Taxes on capital income -- such as the corporate income tax or taxes on dividends, interest, capital gains, and estates -- are harmful because they tax savings. These taxes motivate people to consume more today and less tomorrow. The 2003 cut on dividend tax helped reduce the rate on capital income.

The federal income tax is not efficient: Marginal rates are high, and capital income is taxed. Social Security payroll tax (which yields almost as much revenue as individual income tax) is much less distorting because it does not tax capital income and is a flat-rate levy. Sales taxes are also efficient.

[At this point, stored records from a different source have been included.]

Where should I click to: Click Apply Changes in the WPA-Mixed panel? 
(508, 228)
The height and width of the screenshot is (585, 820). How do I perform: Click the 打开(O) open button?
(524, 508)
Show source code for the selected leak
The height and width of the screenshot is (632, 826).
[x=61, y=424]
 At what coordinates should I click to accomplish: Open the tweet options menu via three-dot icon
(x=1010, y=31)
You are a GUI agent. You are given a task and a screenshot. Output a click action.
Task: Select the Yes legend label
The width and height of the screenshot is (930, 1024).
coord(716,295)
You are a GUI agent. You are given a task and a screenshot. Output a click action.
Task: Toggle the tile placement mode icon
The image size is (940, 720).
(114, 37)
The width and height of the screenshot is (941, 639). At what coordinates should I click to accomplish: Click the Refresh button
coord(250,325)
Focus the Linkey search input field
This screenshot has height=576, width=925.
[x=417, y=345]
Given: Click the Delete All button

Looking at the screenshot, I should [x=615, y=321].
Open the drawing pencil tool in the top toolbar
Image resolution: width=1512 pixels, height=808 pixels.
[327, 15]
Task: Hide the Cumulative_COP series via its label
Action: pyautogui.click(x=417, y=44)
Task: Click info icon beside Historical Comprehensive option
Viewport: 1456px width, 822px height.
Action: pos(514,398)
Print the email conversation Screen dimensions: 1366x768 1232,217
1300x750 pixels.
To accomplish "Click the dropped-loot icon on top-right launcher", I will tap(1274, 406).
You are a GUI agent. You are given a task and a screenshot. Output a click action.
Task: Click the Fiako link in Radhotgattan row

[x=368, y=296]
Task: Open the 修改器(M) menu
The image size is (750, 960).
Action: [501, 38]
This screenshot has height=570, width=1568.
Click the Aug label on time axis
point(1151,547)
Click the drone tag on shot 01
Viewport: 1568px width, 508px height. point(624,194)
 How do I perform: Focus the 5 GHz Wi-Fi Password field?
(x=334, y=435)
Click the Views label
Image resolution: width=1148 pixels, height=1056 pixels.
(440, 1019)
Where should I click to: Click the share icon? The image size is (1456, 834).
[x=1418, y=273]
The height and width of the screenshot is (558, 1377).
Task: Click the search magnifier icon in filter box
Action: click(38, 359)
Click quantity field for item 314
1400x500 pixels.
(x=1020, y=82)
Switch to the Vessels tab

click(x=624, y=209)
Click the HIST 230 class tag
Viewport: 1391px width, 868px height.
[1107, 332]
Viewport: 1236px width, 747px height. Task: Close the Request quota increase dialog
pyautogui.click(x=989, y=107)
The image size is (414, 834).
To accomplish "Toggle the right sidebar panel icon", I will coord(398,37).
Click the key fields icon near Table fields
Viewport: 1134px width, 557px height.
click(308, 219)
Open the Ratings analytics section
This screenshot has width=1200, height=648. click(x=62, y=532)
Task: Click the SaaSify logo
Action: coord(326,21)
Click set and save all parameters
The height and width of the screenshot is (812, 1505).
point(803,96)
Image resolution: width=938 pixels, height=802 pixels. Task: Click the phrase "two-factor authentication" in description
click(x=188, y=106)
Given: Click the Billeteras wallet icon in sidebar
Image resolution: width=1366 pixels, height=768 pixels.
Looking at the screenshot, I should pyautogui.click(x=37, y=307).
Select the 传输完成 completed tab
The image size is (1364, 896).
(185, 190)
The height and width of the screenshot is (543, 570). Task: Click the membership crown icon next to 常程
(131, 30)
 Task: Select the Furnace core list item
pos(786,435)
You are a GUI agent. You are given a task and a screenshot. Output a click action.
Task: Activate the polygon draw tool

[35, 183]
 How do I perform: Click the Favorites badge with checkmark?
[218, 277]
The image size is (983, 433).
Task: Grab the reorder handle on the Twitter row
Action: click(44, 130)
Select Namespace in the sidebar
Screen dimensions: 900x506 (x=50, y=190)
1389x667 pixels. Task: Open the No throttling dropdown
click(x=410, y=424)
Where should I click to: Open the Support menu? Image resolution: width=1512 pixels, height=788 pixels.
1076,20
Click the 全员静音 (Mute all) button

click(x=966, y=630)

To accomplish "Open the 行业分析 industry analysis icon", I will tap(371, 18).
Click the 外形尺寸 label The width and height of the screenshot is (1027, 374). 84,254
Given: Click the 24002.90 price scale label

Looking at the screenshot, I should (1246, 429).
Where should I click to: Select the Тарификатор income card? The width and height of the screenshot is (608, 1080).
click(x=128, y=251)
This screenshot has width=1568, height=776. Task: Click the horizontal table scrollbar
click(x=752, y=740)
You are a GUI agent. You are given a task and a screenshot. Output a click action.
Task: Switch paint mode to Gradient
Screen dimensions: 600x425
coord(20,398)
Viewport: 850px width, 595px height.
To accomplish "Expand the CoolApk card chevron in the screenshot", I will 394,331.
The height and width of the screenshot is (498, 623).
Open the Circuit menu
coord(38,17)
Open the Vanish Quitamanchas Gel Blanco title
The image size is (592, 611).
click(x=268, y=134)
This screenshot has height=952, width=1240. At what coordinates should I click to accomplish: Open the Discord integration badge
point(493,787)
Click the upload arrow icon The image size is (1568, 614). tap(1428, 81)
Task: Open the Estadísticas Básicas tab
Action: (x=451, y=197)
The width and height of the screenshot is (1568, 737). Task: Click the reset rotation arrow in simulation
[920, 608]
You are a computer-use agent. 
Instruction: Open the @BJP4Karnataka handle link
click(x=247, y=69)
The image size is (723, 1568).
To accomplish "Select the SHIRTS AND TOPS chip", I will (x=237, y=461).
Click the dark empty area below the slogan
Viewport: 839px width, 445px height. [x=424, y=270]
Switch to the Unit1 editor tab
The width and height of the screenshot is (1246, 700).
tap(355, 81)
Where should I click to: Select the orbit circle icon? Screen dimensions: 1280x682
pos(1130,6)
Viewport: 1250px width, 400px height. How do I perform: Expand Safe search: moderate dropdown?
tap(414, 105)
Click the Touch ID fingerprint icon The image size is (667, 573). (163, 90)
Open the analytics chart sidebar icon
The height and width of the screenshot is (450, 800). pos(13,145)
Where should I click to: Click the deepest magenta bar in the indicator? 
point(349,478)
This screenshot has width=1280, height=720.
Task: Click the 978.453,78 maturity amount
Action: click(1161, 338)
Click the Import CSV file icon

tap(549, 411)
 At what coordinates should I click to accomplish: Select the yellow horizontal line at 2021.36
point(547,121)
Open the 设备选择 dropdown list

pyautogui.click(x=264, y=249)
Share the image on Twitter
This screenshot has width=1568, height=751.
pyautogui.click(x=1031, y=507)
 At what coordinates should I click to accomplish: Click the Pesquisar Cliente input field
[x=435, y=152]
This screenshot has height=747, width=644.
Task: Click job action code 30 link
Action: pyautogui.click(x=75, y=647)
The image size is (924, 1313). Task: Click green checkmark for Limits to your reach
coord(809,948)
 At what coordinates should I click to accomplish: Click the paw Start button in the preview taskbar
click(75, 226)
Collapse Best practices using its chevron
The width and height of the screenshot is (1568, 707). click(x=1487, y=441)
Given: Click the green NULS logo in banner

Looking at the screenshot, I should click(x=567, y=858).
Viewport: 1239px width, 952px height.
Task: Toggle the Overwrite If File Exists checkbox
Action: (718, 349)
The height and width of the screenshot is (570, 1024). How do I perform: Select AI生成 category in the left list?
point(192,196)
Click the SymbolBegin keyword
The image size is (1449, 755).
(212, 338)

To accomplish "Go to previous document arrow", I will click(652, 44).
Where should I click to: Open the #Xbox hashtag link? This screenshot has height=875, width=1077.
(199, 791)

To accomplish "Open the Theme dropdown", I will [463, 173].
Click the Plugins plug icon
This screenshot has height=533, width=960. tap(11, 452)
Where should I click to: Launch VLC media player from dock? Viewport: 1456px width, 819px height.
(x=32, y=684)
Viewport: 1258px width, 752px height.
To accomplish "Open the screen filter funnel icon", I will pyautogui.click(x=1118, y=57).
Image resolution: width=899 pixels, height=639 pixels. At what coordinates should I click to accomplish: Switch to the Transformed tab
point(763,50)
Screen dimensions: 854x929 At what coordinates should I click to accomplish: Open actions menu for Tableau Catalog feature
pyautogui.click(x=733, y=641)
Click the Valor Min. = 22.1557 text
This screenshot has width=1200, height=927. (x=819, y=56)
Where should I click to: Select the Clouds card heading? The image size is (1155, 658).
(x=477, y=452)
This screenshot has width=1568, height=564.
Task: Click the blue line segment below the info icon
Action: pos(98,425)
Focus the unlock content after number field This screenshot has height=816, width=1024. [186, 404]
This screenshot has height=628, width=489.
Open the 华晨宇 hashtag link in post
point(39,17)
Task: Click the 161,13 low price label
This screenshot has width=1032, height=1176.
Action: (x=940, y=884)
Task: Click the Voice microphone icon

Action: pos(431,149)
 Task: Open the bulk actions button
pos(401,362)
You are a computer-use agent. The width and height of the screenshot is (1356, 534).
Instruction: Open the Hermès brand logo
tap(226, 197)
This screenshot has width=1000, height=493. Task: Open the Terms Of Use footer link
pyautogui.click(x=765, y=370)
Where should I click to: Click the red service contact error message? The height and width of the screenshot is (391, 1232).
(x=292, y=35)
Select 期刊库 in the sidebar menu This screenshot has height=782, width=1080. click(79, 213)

The government must decide how to tax and when to tax. By running a deficit, it shifts from collecting taxes today to collecting them tomorrow. Because a deficit does not change the total collected (in present value), there is a sense in which the deficit does not matter, as the Cheney quote argues. In fact, British economist David Ricardo laid out in 1820 (in Funding System, a supplement to Encyclopaedia Britannica) the conditions under which current taxation and public borrowing had equivalent effects on the economy. That is, interest rates, investment, and so on were the same whether the government paid for today's spending by taxing today or by borrowing. This result is called Ricardian equivalence.

Contrary to pure Ricardian equivalence, the timing of taxes does affect the economy. It is not efficient to tax labor income or consumption at 100% one year and 0% the next. A better policy stabilizes rates over time. Thus, the 2001 tax law and the Reagan reforms of the early 1980s erred by phasing in their cuts. Generally, a judicious use of deficits can help the economy. For example, borrowing in wars and recessions avoids very high tax rates during national emergencies.

The Reagan policies added a new dimension to the theory. Reagan wanted a smaller government, but he was initially more successful at halting the growth of taxes than at stopping the growth of spending. Budget deficits resulted, and the ratio of public debt to gross domestic product increased. Eventually, deficits and debt exerted enough pressure on Congress to curb spending. After trending up from the 1950s to the early '80s, the ratio of federal spending to GDP declined through the '90s. This pattern is clearest for spending outside of defense and interest. Thus, Reagan's method for curtailing government worked.

The current Administration learned correctly from the 1980s that deficits and debt do not matter much for interest rates, investment, and so on. However, one way to read the Cheney quote is that the Administration has gone further to infer that government expenditure itself does not matter. The Administration seems to think that deficit financing makes the spending free. This faulty perception eliminates political pressure from deficits. Reagan's idea of strategic deficits works only if concerns about debt lead to spending restraint. At present, indifference to deficits is allowing outlays outside of defense and interest to grow at staggering rates. We have to hope that a fear of deficits will return to curb the growth of federal spending. Otherwise, Washington will have to rely on some new source of discipline.